The country is expected to end the current fiscal with a 49.6% drop in copper production as compared to the FY18 level, following the long closure of the 400,000 tonne per annum smelter plant of Sterlite Copper in Tamil Nadu.
India will become a net importer of refined copper by the end of FY19, after years of being a net exporter. The country is expected to end the current fiscal with a 49.6% drop in copper production as compared to the FY18 level, following the long closure of the 400,000 tonne per annum smelter plant of Sterlite Copper in Tamil Nadu. If a country imports more than it exports, it is known as net importer.
With the Supreme Court judgment against the National Green Tribunal (NGT) verdict of remission of the Sterlite Copper smelter, it is believed that by the end of FY19, refined copper production will be around 425 KT (kilo tonne), registering a fall of 49.6%. It is estimated the domestic demand would be 480-500 KT by FY19-end and so far (April-January FY19), the production for domestic copper had been estimated at 379 KT, said a report by CARE Ratings.
While the domestic production declined over 49% so far in the fiscal, the consumption has grown 1% to 366 KT (362 KT). Exports from the country fell 87.4% (against 25% growth in the same period last fiscal) to 36 KT, against 288 KT and imports went up 153.4% to 66 KT, against 26 KT in the previous fiscal, the analysis stated.
Demand for the red metal in the country is dependent largely on the electrical segment which accounts for 34%, building & construction (8%), automobiles (11%) and consumer durables segments (8%).
Impetus for increasing renewable energy capacity, demand from the automobile segment and capital expenditure activities related in the railways and defence sector are likely to boost the domestic demand for the red metal.
As the consumption of refined copper is expected to increase on the backdrop of robust infrastructure activities, there will be a further increase in the imports of the metal and India would become a net importer of the red metal by the end of FY19 after years of being a net exporter, the CARE Ratings said.
The fall in the output of copper is mainly due to the prolonged shutdown of the Sterlite’s 400-KT smelter in Tuticorin that accounted for 40% of the country’s copper smelting capacity.

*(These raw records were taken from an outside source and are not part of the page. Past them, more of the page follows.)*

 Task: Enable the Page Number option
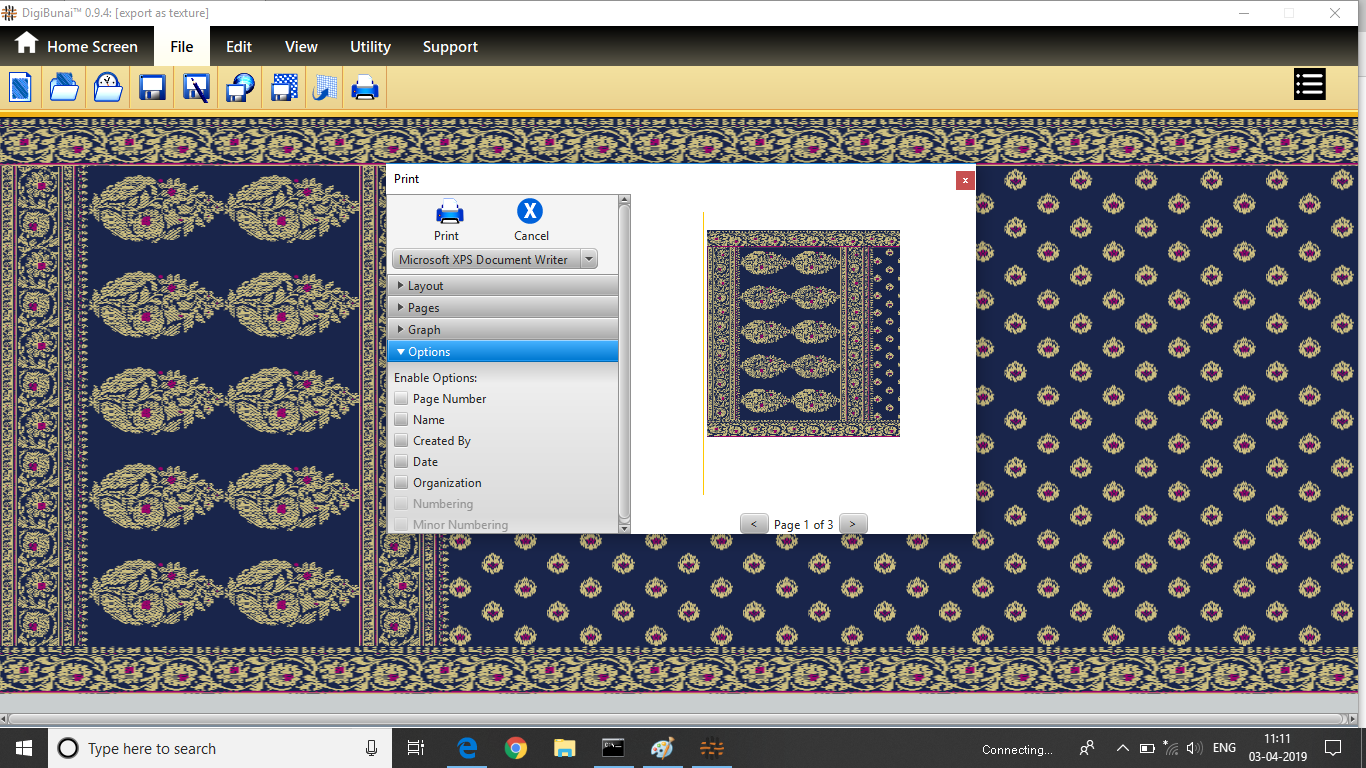(x=401, y=398)
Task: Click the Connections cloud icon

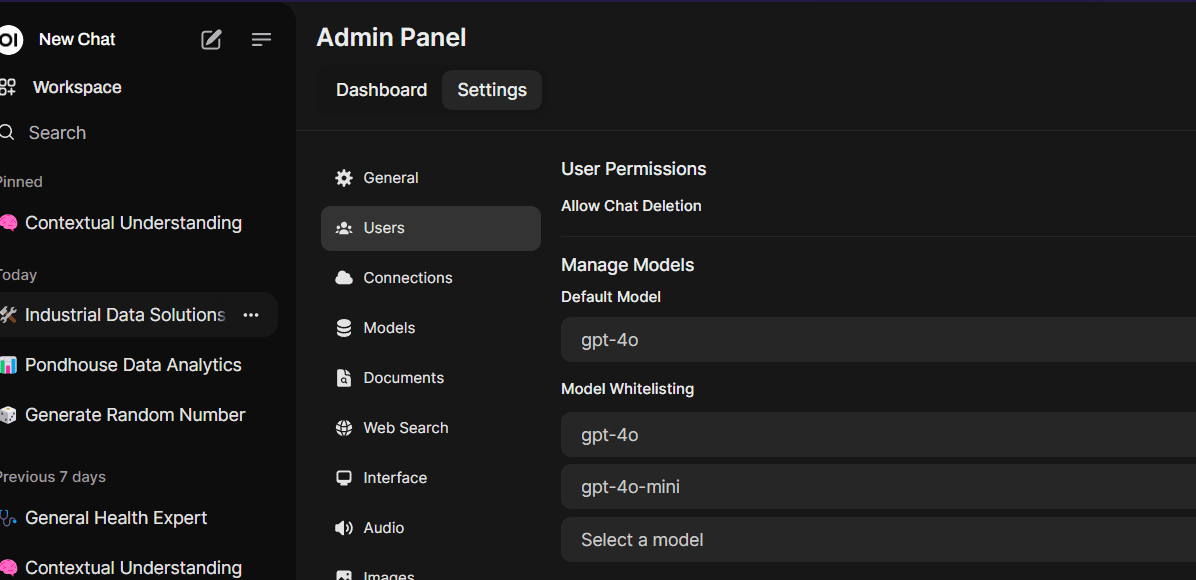Action: pos(344,277)
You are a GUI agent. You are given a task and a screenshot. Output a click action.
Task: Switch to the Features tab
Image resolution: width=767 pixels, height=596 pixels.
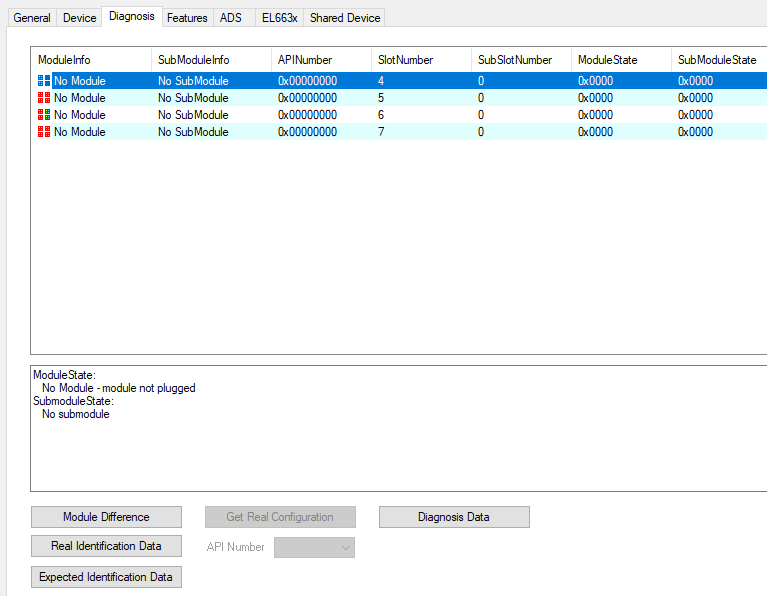tap(187, 18)
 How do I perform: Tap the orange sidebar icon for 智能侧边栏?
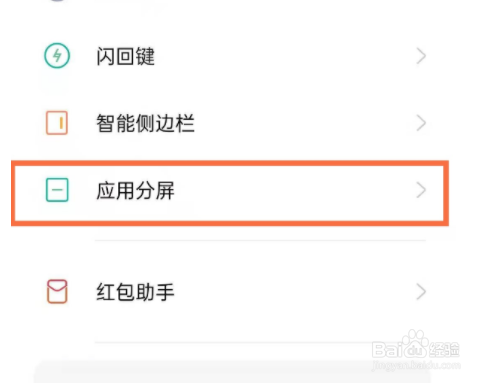57,123
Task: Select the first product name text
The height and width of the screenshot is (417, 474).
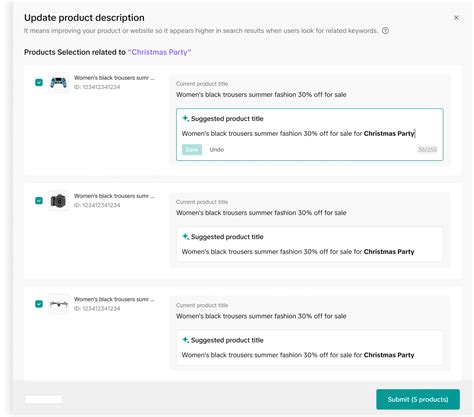Action: click(114, 78)
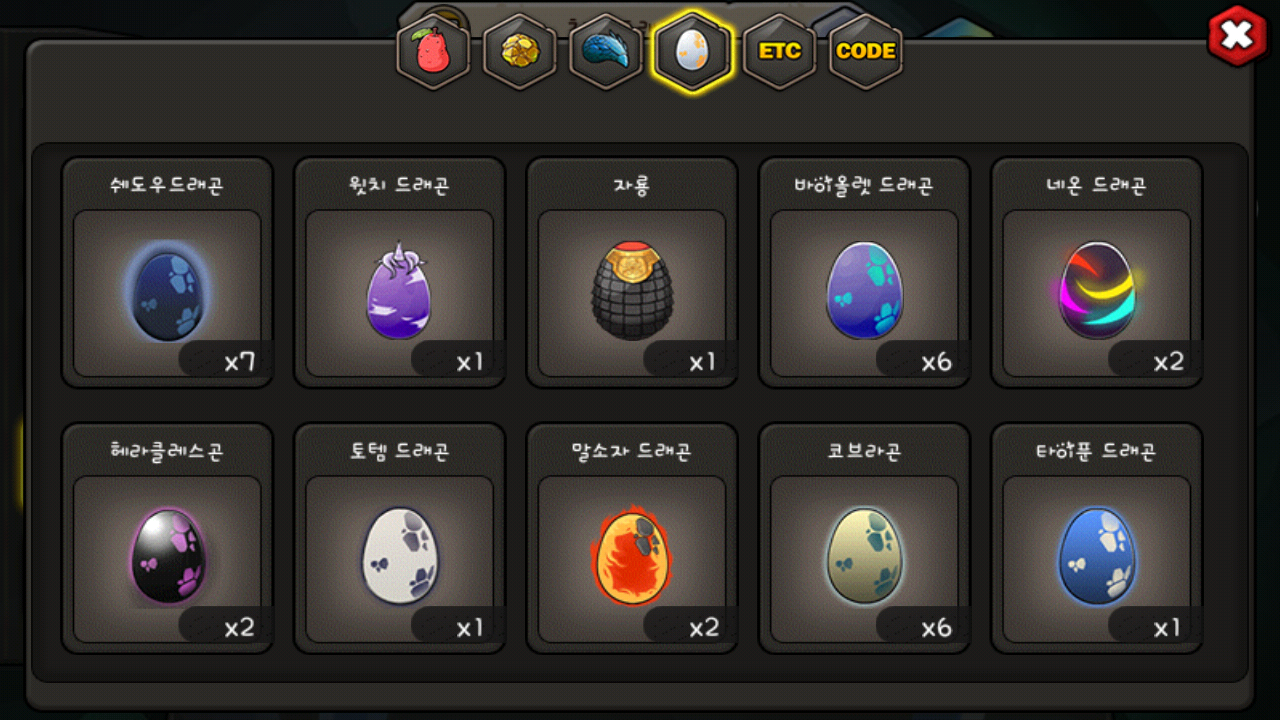Viewport: 1280px width, 720px height.
Task: Click the x6 count on 코브라곤 card
Action: (x=936, y=627)
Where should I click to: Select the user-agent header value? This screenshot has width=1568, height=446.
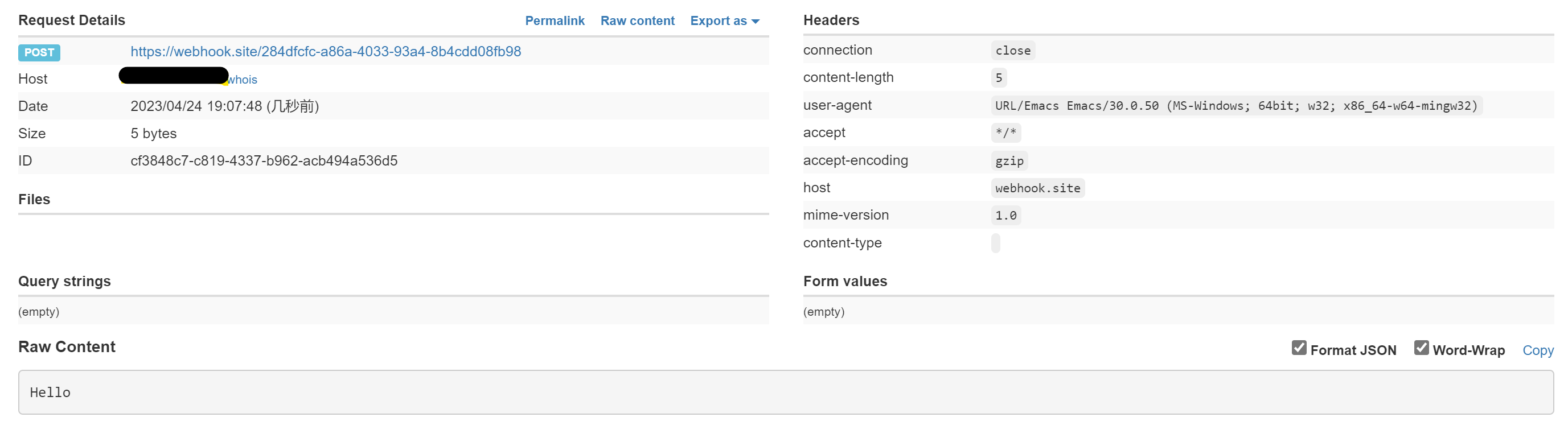pos(1235,106)

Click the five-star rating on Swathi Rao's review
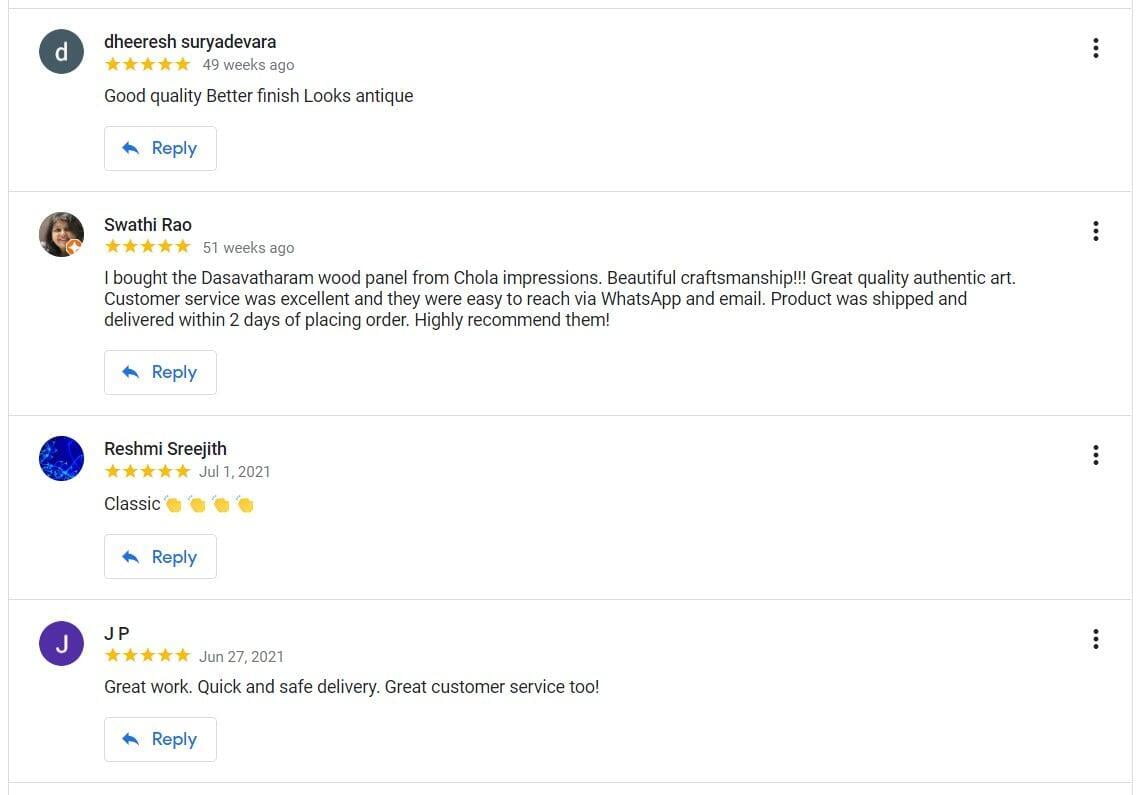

Cumulatively, the output of Hindustan Copper and Hindalco was also low due to the maintenance of smelters during the first half of the year.
The decline in domestic production has led to a sharp increase in the country’s imports and decline in exports, thus turning India into a net importer of refined copper. India used to be the net exporter of the metal.
During the nine months in FY19 (9M FY19), India imported refined copper from Japan which accounted 71% of the country’s copper imports, Congo (7%), Singapore (6%), Chile (4%), South Africa (4%), Tanzania (3%), Switzerland (1%) and UAE (1%).
Whereas India exported refined copper to China (75%), Taiwan (10%), Malaysia (7%), South Korea (6%) and Bangladesh (3%) during 9M FY19.
Export of the metal to China rose from 59% during 9M-FY18 to 75% during 9M-FY19. Import of the commodity from Japan increased from 66% during 9M FY18 to 71% during 9M FY19.
The US-China tariff war which led to fears of a global slowdown and the appreciation of dollar had been dragging the global copper prices downwards. The January 2019 price was a 19-month low.
However, there has been a recovery in the red metal price since the start of February which saw a dialogue of truce and settlement between the US and China.
Global copper prices to hover $6,200-6,300 per tonne during the short- to medium-term period on a monthly basis, CARE Ratings said.